Stated goal 1:
Using the Puppeteer guide below, tell whether each statement agrees with it. Answer yes or no and quote the deciding words. (a) Visual Studio Code is free and runs on Linux, MacOs, and Windows. (b) NPM has to be installed on its own after Node JS is set up. (c) The project directory is made after Puppeteer is installed.

Document section:
================================
Puppeteer is a Node library that allows a high-Level API to control Chrome over the DevTools protocol. Basically, everything you do manually in the browser can be done via Puppeteer. For example, you can:
This article will focus on a simple step-by-step approach on how to start with Puppeteer and create a short HTTP trace, which logs all the web browser interactions.
Before we start scripting, a couple of preconditions need to be in place:
To start scripting a code editor needs to be available. Otherwise, it’s not possible to script and run code. Visual Studio Code is a great option if you don’t have a code editor installed on your device. It is free and available on Linux, MacOs, and Windows.
After installing our Code Editor, it’s time to install Node Js. This is necessary because Puppeteer is a Node library. When installing Node JS, a NPM will immediately be installed on the device.
Before we install Puppeteer, create a project directory:
C:\>mkdir iovio_test
C:\>cd iovio_test
Install Puppeteer in this project directory with the following command:
C:\iovio_test>npm i puppeteer
When the installation is done, it’s time to code!
First, let’s create an empty JavaScript file. When this is done, import the Puppeteer library by adding the following line:
const puppeteer = require('puppeteer');
Now, you can make use of the functions Puppeteer is offering. You’ll be able to start a Chrome browser, navigate to a specific page, and close the browser again:
const puppeteer = require('puppeteer');
(async () => {
// Opening a browser with the give arg.
================================
Entries supplied:

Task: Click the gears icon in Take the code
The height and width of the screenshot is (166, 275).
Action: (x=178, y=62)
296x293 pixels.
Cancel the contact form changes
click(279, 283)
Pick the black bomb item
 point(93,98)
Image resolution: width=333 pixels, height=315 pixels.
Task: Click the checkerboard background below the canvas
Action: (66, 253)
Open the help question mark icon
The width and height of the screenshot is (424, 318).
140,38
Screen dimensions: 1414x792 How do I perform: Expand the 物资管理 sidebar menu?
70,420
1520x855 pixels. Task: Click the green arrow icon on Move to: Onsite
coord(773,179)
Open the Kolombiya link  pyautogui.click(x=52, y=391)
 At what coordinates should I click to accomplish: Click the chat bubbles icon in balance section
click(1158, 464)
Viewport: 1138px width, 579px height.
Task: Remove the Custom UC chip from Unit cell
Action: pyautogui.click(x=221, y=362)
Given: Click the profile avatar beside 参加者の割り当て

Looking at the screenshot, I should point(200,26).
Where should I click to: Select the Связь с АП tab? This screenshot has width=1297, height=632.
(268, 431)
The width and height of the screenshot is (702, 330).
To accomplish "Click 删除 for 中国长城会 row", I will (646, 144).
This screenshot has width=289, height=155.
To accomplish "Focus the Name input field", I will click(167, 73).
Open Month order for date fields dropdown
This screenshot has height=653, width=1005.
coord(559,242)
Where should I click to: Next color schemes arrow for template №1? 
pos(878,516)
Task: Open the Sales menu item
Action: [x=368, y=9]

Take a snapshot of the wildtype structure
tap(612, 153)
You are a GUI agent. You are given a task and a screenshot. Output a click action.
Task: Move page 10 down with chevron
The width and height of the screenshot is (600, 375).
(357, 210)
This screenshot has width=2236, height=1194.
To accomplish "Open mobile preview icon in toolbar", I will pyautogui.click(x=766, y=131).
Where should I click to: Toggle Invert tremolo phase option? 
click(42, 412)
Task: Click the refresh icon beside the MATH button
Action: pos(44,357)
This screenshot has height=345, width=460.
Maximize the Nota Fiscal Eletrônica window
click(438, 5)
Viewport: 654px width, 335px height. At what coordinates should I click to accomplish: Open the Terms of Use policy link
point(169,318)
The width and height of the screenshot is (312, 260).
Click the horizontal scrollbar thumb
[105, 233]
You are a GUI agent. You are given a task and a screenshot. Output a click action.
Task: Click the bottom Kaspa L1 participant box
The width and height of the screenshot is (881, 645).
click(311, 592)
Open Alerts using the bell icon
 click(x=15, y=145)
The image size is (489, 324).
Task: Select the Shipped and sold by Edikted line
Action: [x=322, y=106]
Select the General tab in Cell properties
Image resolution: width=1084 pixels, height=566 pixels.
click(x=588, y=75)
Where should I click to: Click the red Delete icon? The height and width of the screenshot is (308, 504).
================================
Stated goal 2:
Render the rows above, from the first row through the row containing "click(279, 283)", as a Markdown table with the columns Nr and Line. Leave out blank lines.

Written response 1:
(a) Yes: "It is free and available on Linux, MacOs, and Windows."
(b) No: "When installing Node JS, a NPM will immediately be installed on the device."
(c) No: "Before we install Puppeteer, create a project directory:"

Written response 2:
| Nr | Line |
|---|---|
| 1 | Task: Click the gears icon in Take the code |
| 2 | The height and width of the screenshot is (166, 275). |
| 3 | Action: (x=178, y=62) |
| 4 | 296x293 pixels. |
| 5 | Cancel the contact form changes |
| 6 | click(279, 283) |